By tambo
Travel is a hot commodity worldwide. Just within the past decade, the U. S. hotel industry has seen an uplift in international travelers, with large increases in visitors hailing from China and South Korea. This adds to the already steady stream of visitors from Canada, Mexico, UK and Japan, who have been investing in travel to American cities for decades.
This growth in global guests and the ease of digital marketing across borders has given hotels massive opportunities to expand into new markets and succeed internationally.
However, when it comes to your hotel going global, it doesn’t make sense to stick with a one-size-fits-all hotel web design or booking engine. Every culture has its own assumptions, ideals and values. What works in one country may flop in another. So, you have to do it with style, requiring a comprehensive vision, strategic game plan and most of all, a localized hotel website and booking engine experience.
Before getting started, think about your feeder markets. Is your hotel located in a sunshine state where Canadians like to escape to during frigid winter months? Does your city offer major theme park attractions that are on all the agendas of Japanese tour companies? And, don’t overlook airlift. Is there a direct flight to your destination from London, Sydney or Mexico City?
The intent of localizing your hotel’s website for international visitors is to create an online experience that mirrors that of your domestic guests, which will make your global guests want to return to your destination time and time again. Stay consistent, stay sensitive and stay smart about cultural nuances that can make the difference between bouncing or booking.
Here are the four key elements to attracting guests from around the globe: 1. Get a Real Translation
If international visitors go to your hotel’s site and just see English, it sends a message that their business isn’t important or that you don’t care to make their online experience an inviting one.
Don’t make the lazy mistake of Google translating all of your website copy, then calling it a day. Reaching international travelers will take much more than a lazy word-for-word replacement. It requires taking into account the nuances, the cliché phrases and the style of language of your specific target. In marketing, we call this “transcreation,” which refers to a re-creation of your marketing material so that it speaks the everyday language of your intended audience, both emotionally and literally. Reaching another culture authentically means communicating with guests on their terms, in the casual language they speak. As a result, hotels that successfully transcreate their website content usually have higher conversion rates and higher user engagement.
2. Currency and Payment Options
Once you have overseas visitors hooked with a successfully localized hotel website, don’t lose them to an all-American, all-English booking engine that displays room rates only in U.S. dollars.

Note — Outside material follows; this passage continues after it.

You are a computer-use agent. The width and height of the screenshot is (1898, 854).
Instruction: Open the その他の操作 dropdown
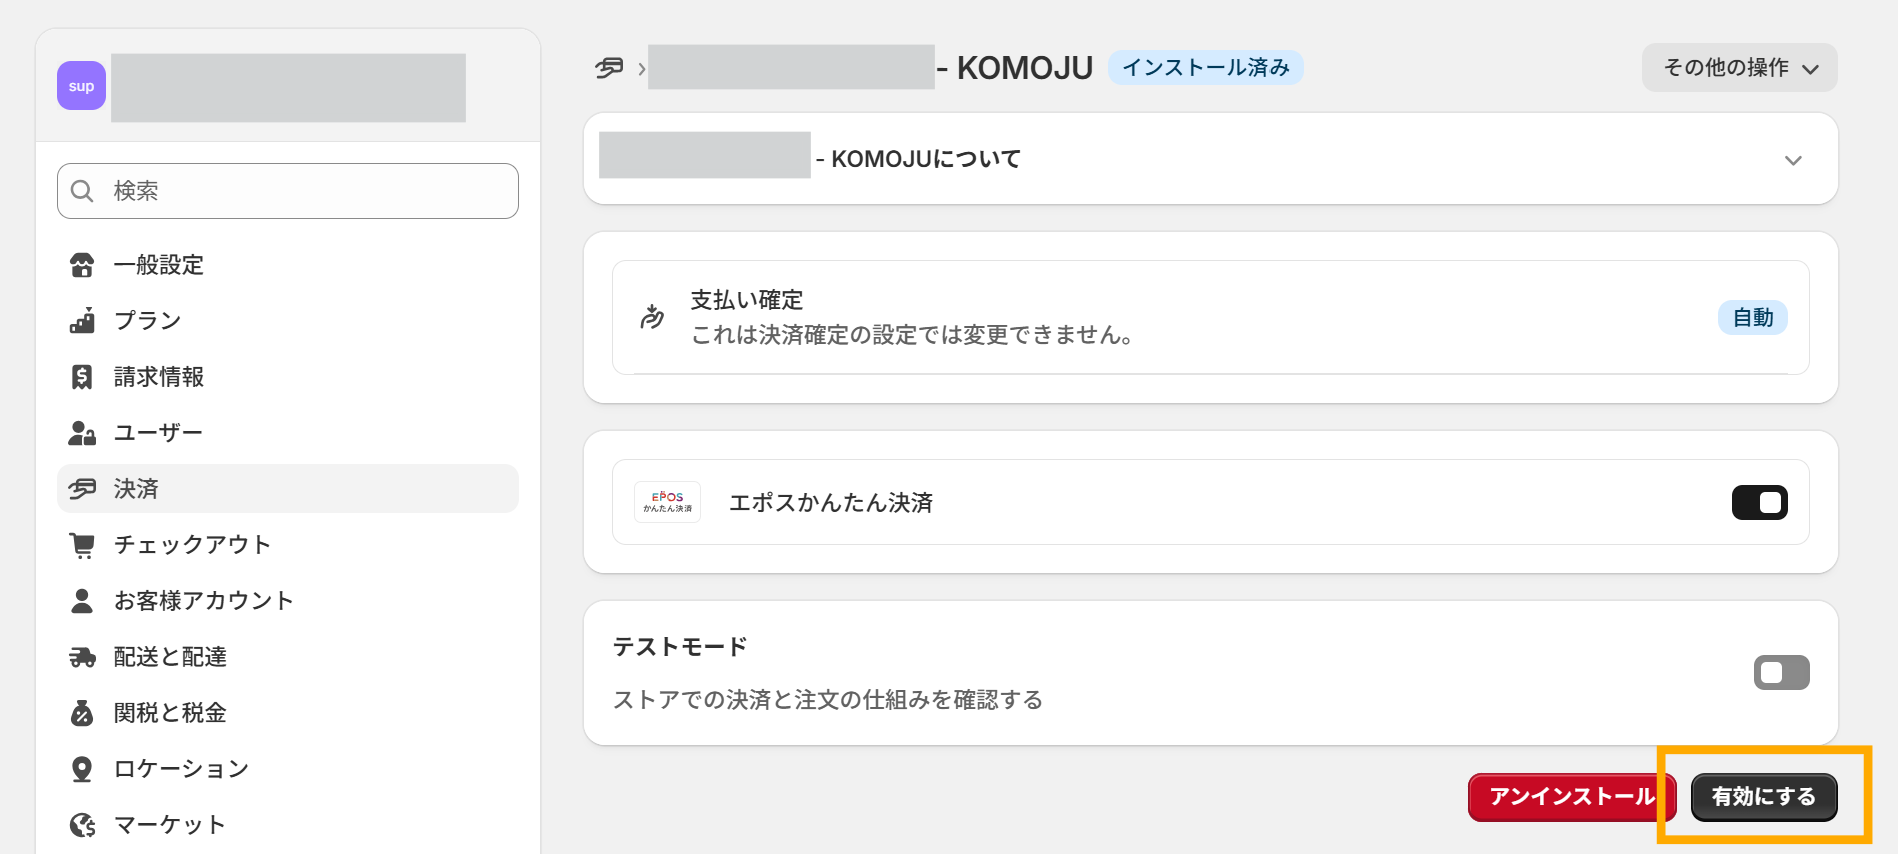pos(1739,68)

Here at Tambourine, we’ve made it extremely simple for our hotels’ online visitors to make booking decisions in a currency they are accustomed to. We use a geo-detection software that will automatically default to the user’s local currency and language depending on where they are located. Currently, there are 17 languages available, including both simple and traditional Chinese, Arabic, French, Spanish, Portuguese and Japanese.
“With this capability, guests recognize that the hotel wants their business,” said Noelani Berkholtz, Tambourine’s Director of Business Development. “The guest then understands all aspects of the reservation and the hotel’s amenities, and as a result, spends more money with the hotel.”
The same principle goes for guest room and suite measurements. Most of the world uses the metric system, so don’t describe rooms with feet and inches.
3. Dates and Times
Avoid confusion by displaying the times and dates in the preferred local format. This also guarantees a seamless user experience for international guests who are accustomed to different formats than what your American guests are acquainted with.
Surprisingly, the format of MM/DD/YY is unique to the U.S. (and oftentimes used in Canada too, adding to the confusion). While Japan uses YY/MM/DD and most of Europe uses DD/MM/YY.
4. Enable Language Toggle
We can’t always assume a guest’s native language based on where they live. For instance, there are large communities of expats in countries like Germany, United Arab Emirates or Singapore. Similarly, many countries are officially multi-lingual, such as India, Switzerland or Belgium.
If Canada is one of your target markets, make note that Canadian English is not the same as British English or U.S. English. Or, that a majority of the country speaks Québécois (Canadian French). So, it makes sense to enable guests to specify and toggle the language that suits their personal booking experience.